It’s hard to think clearly, I awoke tired, having slept little, and am at that awkward stage of inebriation between dry sobriety and verbose enjoyment of communication.
Wednesday was my birthday. I am now twenty-nine. Death to the old flesh, long live the new flesh.
Now, writing on a friday, I don’t fully recall the midway point of the week. As Patton Oswalt so perfectly described, birthdays of many years aren’t worth memorializing.
With one full week, five papers, two projects, and one final between me and a return to legitimate (read: fictive, creative, and horticultural) productivity, I’m having trouble focusing on the tasks at hand for my excitement for sleep and projects of my own. A chasm a hundred fall deep but four steps across. One leap and I’m through.

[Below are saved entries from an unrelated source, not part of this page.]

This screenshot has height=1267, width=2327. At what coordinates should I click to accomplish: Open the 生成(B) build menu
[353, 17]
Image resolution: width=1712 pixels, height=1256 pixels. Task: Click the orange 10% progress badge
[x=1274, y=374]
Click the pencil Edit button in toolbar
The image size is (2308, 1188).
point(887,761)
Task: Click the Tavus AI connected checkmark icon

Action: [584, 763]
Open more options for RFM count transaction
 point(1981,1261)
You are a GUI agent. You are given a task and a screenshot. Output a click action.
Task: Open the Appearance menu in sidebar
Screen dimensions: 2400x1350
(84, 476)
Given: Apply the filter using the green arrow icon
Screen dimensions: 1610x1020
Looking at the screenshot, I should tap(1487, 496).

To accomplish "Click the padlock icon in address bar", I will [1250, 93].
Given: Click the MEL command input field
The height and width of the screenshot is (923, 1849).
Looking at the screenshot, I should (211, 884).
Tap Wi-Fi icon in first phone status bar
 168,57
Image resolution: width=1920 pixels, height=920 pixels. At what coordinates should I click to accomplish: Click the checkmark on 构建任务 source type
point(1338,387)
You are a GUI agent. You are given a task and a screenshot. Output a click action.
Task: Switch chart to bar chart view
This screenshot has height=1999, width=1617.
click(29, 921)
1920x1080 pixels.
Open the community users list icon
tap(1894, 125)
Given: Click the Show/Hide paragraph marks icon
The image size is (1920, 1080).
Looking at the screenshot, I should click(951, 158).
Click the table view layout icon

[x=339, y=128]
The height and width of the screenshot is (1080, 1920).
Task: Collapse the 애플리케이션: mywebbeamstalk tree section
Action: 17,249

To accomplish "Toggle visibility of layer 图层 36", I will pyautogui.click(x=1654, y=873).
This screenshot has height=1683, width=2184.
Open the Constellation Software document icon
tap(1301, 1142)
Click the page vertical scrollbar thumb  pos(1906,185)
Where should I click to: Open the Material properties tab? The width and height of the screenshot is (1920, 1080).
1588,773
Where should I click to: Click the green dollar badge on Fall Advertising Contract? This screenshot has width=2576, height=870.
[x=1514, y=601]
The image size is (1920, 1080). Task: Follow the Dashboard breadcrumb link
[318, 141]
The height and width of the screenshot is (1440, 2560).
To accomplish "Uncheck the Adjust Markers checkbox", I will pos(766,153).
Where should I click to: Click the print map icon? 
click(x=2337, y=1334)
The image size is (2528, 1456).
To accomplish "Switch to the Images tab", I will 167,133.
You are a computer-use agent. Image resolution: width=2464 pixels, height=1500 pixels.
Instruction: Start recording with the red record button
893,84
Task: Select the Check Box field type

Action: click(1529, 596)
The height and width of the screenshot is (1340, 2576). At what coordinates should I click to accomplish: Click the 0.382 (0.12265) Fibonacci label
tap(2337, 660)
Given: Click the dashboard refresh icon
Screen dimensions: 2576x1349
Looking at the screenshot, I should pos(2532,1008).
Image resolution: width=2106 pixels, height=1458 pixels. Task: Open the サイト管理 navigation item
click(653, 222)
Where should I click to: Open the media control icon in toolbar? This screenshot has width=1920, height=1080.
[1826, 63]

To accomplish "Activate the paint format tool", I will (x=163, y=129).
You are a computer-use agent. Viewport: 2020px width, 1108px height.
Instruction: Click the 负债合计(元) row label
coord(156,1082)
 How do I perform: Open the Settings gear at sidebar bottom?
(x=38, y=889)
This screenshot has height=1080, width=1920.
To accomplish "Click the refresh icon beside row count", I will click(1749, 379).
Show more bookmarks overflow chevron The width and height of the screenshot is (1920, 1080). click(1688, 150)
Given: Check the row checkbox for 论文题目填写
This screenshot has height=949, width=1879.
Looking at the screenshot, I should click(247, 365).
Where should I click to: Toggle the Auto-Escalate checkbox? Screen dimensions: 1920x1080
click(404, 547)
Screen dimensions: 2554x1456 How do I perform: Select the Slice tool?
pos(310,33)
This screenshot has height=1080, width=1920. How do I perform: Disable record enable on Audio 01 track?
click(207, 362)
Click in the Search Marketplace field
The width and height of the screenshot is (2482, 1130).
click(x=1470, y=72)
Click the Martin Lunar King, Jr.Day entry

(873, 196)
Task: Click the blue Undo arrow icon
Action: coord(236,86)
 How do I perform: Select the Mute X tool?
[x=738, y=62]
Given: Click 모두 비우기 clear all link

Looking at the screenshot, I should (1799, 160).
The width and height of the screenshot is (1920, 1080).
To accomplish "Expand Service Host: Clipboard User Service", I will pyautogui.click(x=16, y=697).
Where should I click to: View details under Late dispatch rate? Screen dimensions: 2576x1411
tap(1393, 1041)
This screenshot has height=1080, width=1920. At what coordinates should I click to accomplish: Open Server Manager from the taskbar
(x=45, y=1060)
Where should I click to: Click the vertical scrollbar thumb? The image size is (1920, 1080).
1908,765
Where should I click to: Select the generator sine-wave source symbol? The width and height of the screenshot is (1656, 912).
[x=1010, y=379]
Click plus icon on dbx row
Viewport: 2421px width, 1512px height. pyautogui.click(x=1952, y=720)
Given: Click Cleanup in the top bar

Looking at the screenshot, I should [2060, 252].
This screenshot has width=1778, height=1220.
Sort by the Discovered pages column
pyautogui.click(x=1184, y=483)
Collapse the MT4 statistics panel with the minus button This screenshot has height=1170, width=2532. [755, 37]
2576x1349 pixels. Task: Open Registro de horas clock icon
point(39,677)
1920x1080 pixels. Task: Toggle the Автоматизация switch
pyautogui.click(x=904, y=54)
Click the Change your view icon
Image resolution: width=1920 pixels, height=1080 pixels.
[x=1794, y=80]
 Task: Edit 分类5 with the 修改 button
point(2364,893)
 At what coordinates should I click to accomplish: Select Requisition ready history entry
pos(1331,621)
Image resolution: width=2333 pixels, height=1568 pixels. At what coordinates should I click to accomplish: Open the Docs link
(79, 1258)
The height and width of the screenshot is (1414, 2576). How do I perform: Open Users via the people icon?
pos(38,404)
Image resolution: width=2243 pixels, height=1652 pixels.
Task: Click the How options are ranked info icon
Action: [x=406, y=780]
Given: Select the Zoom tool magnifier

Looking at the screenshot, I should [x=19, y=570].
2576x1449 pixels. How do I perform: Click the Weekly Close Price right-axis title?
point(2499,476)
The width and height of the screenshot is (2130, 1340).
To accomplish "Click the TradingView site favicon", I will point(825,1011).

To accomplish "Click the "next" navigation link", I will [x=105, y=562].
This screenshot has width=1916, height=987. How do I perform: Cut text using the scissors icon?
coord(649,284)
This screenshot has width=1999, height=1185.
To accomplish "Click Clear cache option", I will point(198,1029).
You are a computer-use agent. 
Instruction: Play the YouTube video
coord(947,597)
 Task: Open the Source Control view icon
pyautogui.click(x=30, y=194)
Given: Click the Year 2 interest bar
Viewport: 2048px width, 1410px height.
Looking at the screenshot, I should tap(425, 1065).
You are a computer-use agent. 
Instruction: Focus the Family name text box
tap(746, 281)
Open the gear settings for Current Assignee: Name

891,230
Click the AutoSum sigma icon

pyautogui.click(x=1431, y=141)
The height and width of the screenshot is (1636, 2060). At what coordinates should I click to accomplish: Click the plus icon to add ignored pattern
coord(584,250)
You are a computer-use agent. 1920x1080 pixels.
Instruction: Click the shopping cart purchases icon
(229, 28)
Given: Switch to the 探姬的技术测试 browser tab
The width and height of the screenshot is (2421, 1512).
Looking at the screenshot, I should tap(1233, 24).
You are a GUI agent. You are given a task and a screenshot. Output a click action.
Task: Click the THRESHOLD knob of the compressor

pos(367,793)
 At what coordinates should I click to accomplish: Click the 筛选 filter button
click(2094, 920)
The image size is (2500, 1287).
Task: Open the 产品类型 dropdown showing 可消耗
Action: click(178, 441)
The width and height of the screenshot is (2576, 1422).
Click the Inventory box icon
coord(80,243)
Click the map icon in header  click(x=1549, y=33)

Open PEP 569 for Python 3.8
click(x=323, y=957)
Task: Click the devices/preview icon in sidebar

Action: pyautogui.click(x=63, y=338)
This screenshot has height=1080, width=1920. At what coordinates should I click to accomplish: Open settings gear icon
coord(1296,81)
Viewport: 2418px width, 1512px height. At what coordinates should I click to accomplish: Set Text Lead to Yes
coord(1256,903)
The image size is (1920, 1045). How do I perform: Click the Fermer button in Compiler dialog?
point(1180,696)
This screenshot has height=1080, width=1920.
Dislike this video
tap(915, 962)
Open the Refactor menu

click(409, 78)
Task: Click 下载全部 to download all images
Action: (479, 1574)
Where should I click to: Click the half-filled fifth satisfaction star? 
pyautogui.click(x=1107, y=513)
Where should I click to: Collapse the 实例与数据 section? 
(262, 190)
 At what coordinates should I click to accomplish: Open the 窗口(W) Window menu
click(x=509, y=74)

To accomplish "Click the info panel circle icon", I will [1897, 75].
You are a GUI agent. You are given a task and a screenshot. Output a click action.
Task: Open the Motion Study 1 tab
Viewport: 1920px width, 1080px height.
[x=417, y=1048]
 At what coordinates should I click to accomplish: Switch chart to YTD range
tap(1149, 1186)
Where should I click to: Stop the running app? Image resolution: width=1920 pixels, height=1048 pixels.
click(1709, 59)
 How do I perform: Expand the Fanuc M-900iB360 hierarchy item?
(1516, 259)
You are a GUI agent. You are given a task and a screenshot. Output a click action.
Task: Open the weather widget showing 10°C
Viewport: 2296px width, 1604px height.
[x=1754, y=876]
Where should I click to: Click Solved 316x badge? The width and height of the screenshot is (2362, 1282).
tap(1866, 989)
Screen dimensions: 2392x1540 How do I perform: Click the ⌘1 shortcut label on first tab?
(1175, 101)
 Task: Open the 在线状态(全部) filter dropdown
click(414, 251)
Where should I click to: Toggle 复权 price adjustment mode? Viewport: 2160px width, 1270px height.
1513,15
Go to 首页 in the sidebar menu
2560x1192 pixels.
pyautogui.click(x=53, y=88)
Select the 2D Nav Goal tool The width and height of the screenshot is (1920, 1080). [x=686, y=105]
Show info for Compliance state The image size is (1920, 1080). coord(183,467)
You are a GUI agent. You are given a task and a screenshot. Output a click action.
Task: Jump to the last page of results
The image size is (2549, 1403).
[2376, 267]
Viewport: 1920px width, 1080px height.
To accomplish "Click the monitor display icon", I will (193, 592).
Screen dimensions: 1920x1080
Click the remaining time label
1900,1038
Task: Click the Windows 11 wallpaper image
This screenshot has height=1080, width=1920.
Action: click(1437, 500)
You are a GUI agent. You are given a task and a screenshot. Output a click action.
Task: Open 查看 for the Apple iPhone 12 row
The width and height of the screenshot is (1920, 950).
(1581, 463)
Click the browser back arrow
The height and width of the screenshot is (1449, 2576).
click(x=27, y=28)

The various characters are waiting. The mist, the blood and ink and all the stagnated coagulated words run into each other as an expiring scab heap. Ten days and the flesh can flow. Begin checkout, arrival time is short.
I started a scene today and got three pages written in a single sitting. No more worry over what is left, but excitement for what is after. I’ll complete three of the eight projects this weekend.
My plants have been sitting patiently, convalescing in the lighted, heated backroom.
The mint about which I was unsure has sprouted tiny shoots, which is good as I’m already halfway through my mint tea.
Much to do before I’m allowed proper creativity, but there is in an end in sight.